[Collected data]
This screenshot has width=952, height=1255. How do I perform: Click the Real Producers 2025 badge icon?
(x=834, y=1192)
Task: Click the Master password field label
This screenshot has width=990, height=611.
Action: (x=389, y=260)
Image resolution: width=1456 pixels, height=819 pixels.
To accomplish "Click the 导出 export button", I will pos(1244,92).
...
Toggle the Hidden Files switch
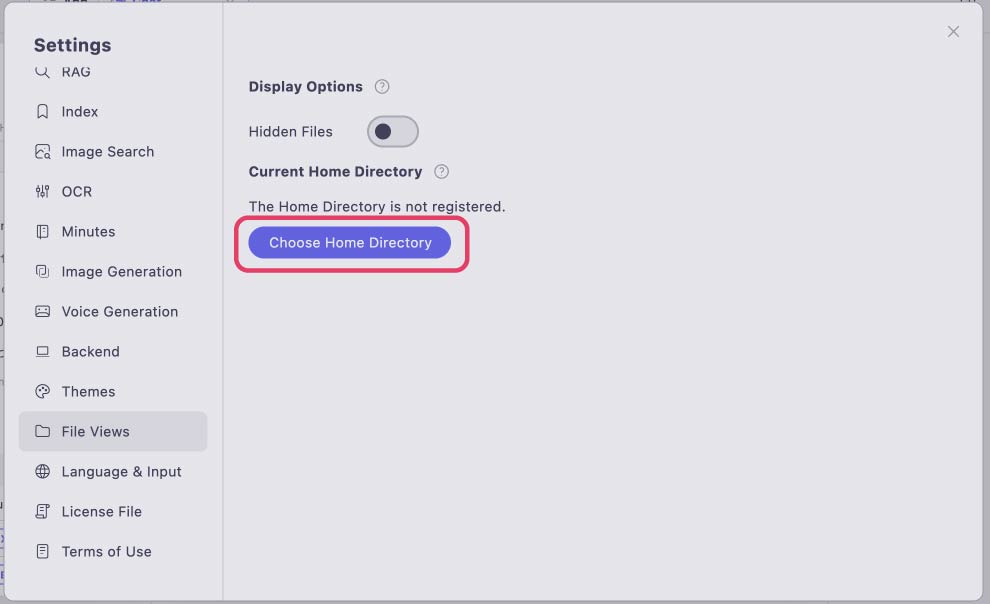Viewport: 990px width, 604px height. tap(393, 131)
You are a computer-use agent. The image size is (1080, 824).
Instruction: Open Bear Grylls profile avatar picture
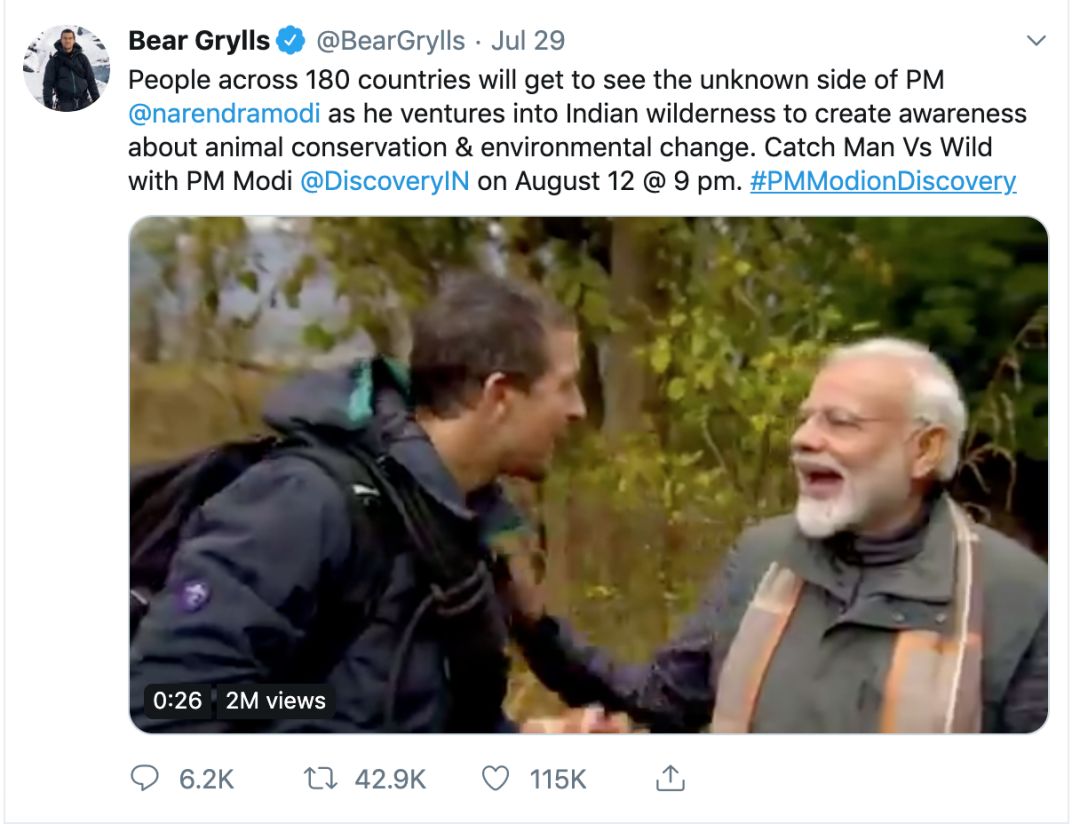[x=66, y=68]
* * *
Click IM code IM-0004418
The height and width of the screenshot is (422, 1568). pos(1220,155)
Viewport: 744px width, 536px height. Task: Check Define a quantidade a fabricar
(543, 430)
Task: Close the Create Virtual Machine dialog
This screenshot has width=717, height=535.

Given instruction :: Duplicate the lines of the listing above, beginning with the line that contains "This screenshot has width=952, height=1255." and continuing through the line that contains "Action: (x=389, y=260)".

The solution ::
This screenshot has width=952, height=1255. How do I perform: Click the Real Producers 2025 badge icon?
(x=834, y=1192)
Task: Click the Master password field label
This screenshot has width=990, height=611.
Action: (x=389, y=260)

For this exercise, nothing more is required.